This portico lined square is situated at the heart of Hapsburg Madrid, the old part of the city and one of the capital’s most charming districts.
Before Madrid became a capital city, with its wide avenues and boulevards, its footprint consisted of narrow streets, alleys and passageways, which today take us back to the times of swashbuckling swordsmen and medieval rogues.

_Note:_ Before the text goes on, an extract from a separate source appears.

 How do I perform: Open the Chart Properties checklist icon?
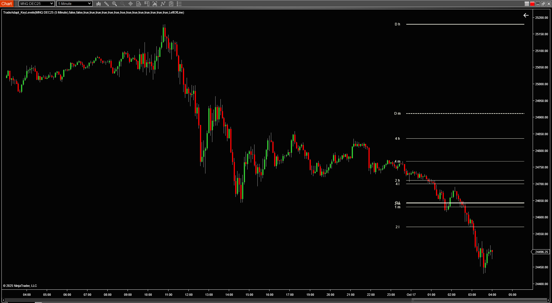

The foundations of Plaza Mayor were laid, when Philip II's court moved to Madrid, on the site of the former Plaza del Arrabal, where the town's most popular market was located towards the end of the 15th century. In 1617, architect Juan Gómez de Mora was commissioned to create a greater uniformity amongst the buildings in this location, which for centuries had hosted popular entertainments, bullfights, beatifications, coronations and the occasional auto de fe.
Casa de la Panadería
Casa de la Panaderia was built by Diego Sillero around 1590, but only the cellar and the ground floor of the original building remain today. It nevertheless served as the model copied by the rest of the buildings around the square. Included amongst the numerous functions it has held in the past is that of the principal bakery of the town, which fixed the price of bread so that the neediest residents could afford to buy it. It has also been the venue of royal lodgings, the San Fernando Royal Academy of Fine Arts, and the History Academy. At present it is home to the Plaza Mayor Tourist Center. The decoration we can see today on the façade was not always the same in the past due to numerous reforms and restorations. The murals on the façade, the work of Carlos Franco, represent mythological figures connected to the history of Madrid, such as the goddess Cybele.
Arco de Cuchilleros
On several occasions, fire has played a major role in configuring the square's appearance. The most devastating one occurred in 1790, which led to its reconstruction by architect Juan de Villanueva who lowered the building fronts by two storeys, enclosed the square at its corners and constructed nine entrance arches. Due to its monumental appearance, the most well-known of the arches is the Arco de los Cuchilleros with its steep steps leading up to the square. The picturesque buildings along this street catch the eye due to their height and leaning façades serving as buttresses. Its name, Cuchilleros, derives from the cutlers' workshops once located here who supplied the knives to the butchers in Plaza Mayor, where Casa de la Carnicería, at one time the general meat deposit, is located.
Statue of Philip III
The statue of the king on horseback is one of the most valuable works of art to be found on the streets of Madrid. Designed by Giambologna and completed by Pietro Tacca in 1616, it watched over the entrance to Casa de Campo for centuries until, in 1848, Queen Isabel II borrowed it for the city, placing it in Plaza Mayor. Only during the two Republics has the statue been removed from what is perhaps Madrid's most emblematic square.